▶ **Work task 1**
In the personal health story, what rare condition was eventually diagnosed?
▶ **Work task 2**
Carry on the personal health story from the point where it stops.

▶ **Exercise text**
○ ○ ○ ○
Answers — and a Rare Diagnosis
I finally pushed for extensive testing and sought out a Functional Medicine Practitioner. For the first time in almost 25 years I learned that not only did I have an under-performing thyroid, but I had autoimmune thyroid disease — Hashimoto’s.
Despite finally having some direction, things continued to worsen. I landed in the ER repeatedly with abdominal pain and gastric distress. Emergency scopes followed. I was ordered to cancel our travel plans — devastating, as we were less than a month away from celebrating our 25th wedding anniversary.
By the time I was hospitalized for several days, I could barely tolerate food. Muscle weakness was so severe I struggled to climb stairs. Being knocked out for tests felt like relief.
The diagnosis eventually came: Eosinophilic Gastroenteritis — a rare condition the surgeon admitted they knew very little about.
Being told to “Google it” was terrifying … and oddly clarifying. At least it wasn’t cancer. But it marked the beginning of thousands of hours of research into my condition — and autoimmune disease as a whole.
This Is Where My Story Intersects With Yours
After starting the AIP Diet early in 2017, I sought support online and eventually joined what was then called the AIP Diet Recipes Group (now AIP Recipe Collection – Autoimmune Protocol Recipes), on Facebook.
It wasn’t but a couple of weeks and volunteered to become a moderator, then an administrator. What I quickly realized was that while I’d gone looking for support, I had become the go-to-gal for answers and I was the one supporting others.
Eventually I took over the group with the founder’s blessing so that I could establish and maintain a strict format — no sick-talk, just recipes meant to heal, not harm.
I started answering questions privately, sharing what I was learning, and trying to help people feel less alone and less overwhelmed. Eventually it became clear that not everyone has the time, energy, or capacity to research their way through chronic illness — and I wanted to help fill that gap.
○ ○ ○ ○
▶ **Provided information**

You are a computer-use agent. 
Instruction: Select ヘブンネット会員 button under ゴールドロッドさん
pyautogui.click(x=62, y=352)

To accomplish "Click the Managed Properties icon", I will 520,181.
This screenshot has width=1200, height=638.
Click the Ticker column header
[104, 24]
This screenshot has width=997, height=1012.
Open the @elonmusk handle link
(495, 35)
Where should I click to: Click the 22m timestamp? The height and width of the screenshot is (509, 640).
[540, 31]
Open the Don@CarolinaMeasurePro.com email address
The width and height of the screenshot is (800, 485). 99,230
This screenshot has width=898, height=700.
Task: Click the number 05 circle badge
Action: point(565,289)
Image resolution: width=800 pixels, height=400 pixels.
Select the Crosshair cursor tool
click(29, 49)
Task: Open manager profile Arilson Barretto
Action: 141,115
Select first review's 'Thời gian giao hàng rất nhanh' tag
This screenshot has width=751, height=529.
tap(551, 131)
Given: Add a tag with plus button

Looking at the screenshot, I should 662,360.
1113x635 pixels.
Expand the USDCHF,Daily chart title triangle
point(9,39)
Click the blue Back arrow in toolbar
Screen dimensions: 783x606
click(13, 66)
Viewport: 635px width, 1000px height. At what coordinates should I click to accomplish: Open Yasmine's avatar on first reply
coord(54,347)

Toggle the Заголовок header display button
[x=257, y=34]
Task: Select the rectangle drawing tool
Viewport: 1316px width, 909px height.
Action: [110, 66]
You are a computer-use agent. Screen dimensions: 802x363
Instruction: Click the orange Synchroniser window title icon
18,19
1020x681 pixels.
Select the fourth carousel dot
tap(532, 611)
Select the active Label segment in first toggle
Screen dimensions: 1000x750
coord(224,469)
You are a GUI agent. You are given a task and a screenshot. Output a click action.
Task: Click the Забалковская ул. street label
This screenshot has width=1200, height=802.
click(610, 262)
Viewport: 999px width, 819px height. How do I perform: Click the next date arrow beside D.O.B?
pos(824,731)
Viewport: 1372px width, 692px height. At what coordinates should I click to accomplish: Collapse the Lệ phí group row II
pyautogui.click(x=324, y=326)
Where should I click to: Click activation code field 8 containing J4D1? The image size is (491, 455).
○ ○ ○ ○
▶ **Response area 1**
Eosinophilic Gastroenteritis.

▶ **Response area 2**
Another Layer: Mold Illness
In 2018, despite all of the progress I’d made on the AIP, my Functional MD was baffled by my continued need for copious supplements, and it seemed inexplicable that my health was spiraling once again as autumn set in. Things went completely off the rails after returning from a trip to Germany, when I developed rashes and itching like I could never have imagined. I was sleeping with ice packs just to cope — when I was able to sleep at all.
My mood swung dramatically. Depression crept in and I was downright angry. Salves and ointments were prescribed as a band-aid solution, and I feared being pushed toward heavy-duty medications that would undo everything I’d worked so hard to rebuild in my gut. Everyone, including my doctor, suspected the trip had triggered something — yet none of it made sense to me, because I had actually felt better while we were away.
It was time to start digging again.
Up until then, we had assumed the root cause of my illness was chronic stress and my mismanagement of it, compounded by major surgery and a couple bouts of food poisoning. What we hadn’t seriously considered was that there could be another underlying driver.
There was.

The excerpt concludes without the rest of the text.